━━ Data supplied
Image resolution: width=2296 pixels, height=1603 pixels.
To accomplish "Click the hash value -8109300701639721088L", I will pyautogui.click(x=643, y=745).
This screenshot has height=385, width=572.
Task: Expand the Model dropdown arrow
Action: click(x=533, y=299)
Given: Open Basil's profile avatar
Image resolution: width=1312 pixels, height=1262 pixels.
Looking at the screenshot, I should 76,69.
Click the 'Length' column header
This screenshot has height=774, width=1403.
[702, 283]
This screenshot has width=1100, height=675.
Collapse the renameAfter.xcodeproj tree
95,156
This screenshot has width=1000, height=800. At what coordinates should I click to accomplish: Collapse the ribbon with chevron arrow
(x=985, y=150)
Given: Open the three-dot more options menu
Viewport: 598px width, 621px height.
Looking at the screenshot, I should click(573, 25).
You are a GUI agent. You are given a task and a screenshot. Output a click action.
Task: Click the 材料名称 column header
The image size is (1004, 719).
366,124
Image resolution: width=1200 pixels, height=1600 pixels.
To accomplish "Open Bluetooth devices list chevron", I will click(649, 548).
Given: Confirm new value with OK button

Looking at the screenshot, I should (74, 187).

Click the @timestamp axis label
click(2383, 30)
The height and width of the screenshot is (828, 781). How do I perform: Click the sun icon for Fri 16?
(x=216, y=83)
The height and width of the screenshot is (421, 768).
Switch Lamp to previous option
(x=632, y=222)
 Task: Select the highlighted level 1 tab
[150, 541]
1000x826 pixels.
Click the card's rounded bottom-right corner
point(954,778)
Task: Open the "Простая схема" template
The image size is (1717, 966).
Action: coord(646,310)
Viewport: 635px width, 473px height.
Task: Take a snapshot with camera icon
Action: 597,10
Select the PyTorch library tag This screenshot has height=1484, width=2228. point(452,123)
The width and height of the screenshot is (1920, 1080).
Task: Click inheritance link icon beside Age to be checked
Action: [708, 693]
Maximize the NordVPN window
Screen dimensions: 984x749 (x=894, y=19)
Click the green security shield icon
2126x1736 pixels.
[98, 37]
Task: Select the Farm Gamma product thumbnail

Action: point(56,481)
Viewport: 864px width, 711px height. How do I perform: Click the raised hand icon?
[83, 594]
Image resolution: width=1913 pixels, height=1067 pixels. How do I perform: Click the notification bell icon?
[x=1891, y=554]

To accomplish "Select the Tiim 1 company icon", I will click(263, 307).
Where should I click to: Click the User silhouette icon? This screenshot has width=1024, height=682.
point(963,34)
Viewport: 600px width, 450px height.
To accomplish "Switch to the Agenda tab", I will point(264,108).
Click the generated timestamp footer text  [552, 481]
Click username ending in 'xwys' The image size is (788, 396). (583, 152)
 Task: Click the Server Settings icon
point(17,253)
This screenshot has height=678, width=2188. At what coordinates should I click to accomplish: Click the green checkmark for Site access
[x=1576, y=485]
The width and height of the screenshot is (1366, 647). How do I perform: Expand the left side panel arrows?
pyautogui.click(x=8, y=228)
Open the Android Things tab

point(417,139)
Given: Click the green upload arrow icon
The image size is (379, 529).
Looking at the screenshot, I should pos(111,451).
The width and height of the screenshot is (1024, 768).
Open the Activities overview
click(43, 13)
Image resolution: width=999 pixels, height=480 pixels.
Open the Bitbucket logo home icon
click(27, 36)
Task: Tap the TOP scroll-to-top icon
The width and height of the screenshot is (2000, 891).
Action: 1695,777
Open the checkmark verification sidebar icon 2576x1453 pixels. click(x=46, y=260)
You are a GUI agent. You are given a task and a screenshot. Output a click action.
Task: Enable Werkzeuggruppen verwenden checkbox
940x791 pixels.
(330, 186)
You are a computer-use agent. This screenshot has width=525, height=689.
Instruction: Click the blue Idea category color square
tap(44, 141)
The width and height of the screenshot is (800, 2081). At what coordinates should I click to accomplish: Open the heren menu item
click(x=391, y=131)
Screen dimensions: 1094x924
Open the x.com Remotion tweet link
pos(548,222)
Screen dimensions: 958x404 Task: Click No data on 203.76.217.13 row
━━━━
Problem description
Please reproduce the lines above, substituting "column heading" for every "column header" and changing nothing else.

Written solution
Image resolution: width=2296 pixels, height=1603 pixels.
To accomplish "Click the hash value -8109300701639721088L", I will pyautogui.click(x=643, y=745).
This screenshot has height=385, width=572.
Task: Expand the Model dropdown arrow
Action: click(x=533, y=299)
Given: Open Basil's profile avatar
Image resolution: width=1312 pixels, height=1262 pixels.
Looking at the screenshot, I should 76,69.
Click the 'Length' column heading
This screenshot has height=774, width=1403.
[702, 283]
This screenshot has width=1100, height=675.
Collapse the renameAfter.xcodeproj tree
95,156
This screenshot has width=1000, height=800. At what coordinates should I click to accomplish: Collapse the ribbon with chevron arrow
(x=985, y=150)
Given: Open the three-dot more options menu
Viewport: 598px width, 621px height.
Looking at the screenshot, I should click(573, 25).
You are a GUI agent. You are given a task and a screenshot. Output a click action.
Task: Click the 材料名称 column heading
The image size is (1004, 719).
366,124
Image resolution: width=1200 pixels, height=1600 pixels.
To accomplish "Open Bluetooth devices list chevron", I will click(649, 548).
Given: Confirm new value with OK button

Looking at the screenshot, I should (74, 187).

Click the @timestamp axis label
click(2383, 30)
The height and width of the screenshot is (828, 781). How do I perform: Click the sun icon for Fri 16?
(x=216, y=83)
The height and width of the screenshot is (421, 768).
Switch Lamp to previous option
(x=632, y=222)
 Task: Select the highlighted level 1 tab
[150, 541]
1000x826 pixels.
Click the card's rounded bottom-right corner
point(954,778)
Task: Open the "Простая схема" template
The image size is (1717, 966).
Action: coord(646,310)
Viewport: 635px width, 473px height.
Task: Take a snapshot with camera icon
Action: 597,10
Select the PyTorch library tag This screenshot has height=1484, width=2228. point(452,123)
The width and height of the screenshot is (1920, 1080).
Task: Click inheritance link icon beside Age to be checked
Action: [708, 693]
Maximize the NordVPN window
Screen dimensions: 984x749 (x=894, y=19)
Click the green security shield icon
2126x1736 pixels.
[98, 37]
Task: Select the Farm Gamma product thumbnail

Action: point(56,481)
Viewport: 864px width, 711px height. How do I perform: Click the raised hand icon?
[83, 594]
Image resolution: width=1913 pixels, height=1067 pixels. How do I perform: Click the notification bell icon?
[x=1891, y=554]

To accomplish "Select the Tiim 1 company icon", I will click(263, 307).
Where should I click to: Click the User silhouette icon? This screenshot has width=1024, height=682.
point(963,34)
Viewport: 600px width, 450px height.
To accomplish "Switch to the Agenda tab", I will point(264,108).
Click the generated timestamp footer text  [552, 481]
Click username ending in 'xwys' The image size is (788, 396). (583, 152)
 Task: Click the Server Settings icon
point(17,253)
This screenshot has height=678, width=2188. At what coordinates should I click to accomplish: Click the green checkmark for Site access
[x=1576, y=485]
The width and height of the screenshot is (1366, 647). How do I perform: Expand the left side panel arrows?
pyautogui.click(x=8, y=228)
Open the Android Things tab

point(417,139)
Given: Click the green upload arrow icon
The image size is (379, 529).
Looking at the screenshot, I should pos(111,451).
The width and height of the screenshot is (1024, 768).
Open the Activities overview
click(43, 13)
Image resolution: width=999 pixels, height=480 pixels.
Open the Bitbucket logo home icon
click(27, 36)
Task: Tap the TOP scroll-to-top icon
The width and height of the screenshot is (2000, 891).
Action: 1695,777
Open the checkmark verification sidebar icon 2576x1453 pixels. click(x=46, y=260)
You are a GUI agent. You are given a task and a screenshot. Output a click action.
Task: Enable Werkzeuggruppen verwenden checkbox
940x791 pixels.
(330, 186)
You are a computer-use agent. This screenshot has width=525, height=689.
Instruction: Click the blue Idea category color square
tap(44, 141)
The width and height of the screenshot is (800, 2081). At what coordinates should I click to accomplish: Open the heren menu item
click(x=391, y=131)
Screen dimensions: 1094x924
Open the x.com Remotion tweet link
pos(548,222)
Screen dimensions: 958x404 Task: Click No data on 203.76.217.13 row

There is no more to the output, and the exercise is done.